Say how many lines in the records include the string "agent", adding no other words.

Records shown:
-- Opening Marker --

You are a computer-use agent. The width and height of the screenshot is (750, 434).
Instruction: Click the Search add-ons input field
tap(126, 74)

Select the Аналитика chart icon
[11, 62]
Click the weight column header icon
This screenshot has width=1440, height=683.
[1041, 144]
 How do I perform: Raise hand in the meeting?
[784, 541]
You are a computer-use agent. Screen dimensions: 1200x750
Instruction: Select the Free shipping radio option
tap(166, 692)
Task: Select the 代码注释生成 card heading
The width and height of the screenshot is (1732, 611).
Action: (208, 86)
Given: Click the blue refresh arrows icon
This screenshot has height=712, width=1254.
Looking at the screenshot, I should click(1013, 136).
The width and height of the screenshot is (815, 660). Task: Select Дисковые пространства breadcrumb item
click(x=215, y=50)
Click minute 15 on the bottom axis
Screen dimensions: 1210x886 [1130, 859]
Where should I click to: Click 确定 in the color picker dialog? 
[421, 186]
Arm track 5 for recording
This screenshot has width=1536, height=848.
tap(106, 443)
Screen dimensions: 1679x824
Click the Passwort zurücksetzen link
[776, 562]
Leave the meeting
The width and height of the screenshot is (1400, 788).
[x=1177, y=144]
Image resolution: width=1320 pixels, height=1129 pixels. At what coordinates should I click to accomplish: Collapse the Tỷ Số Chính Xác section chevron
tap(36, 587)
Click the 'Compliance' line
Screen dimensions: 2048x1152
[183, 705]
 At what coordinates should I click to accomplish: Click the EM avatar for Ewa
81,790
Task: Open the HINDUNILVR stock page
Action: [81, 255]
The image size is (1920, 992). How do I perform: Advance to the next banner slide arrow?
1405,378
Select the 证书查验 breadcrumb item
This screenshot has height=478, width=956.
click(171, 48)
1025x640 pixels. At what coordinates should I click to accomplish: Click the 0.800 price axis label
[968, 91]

-- Closing Marker --

Answer to this task:
2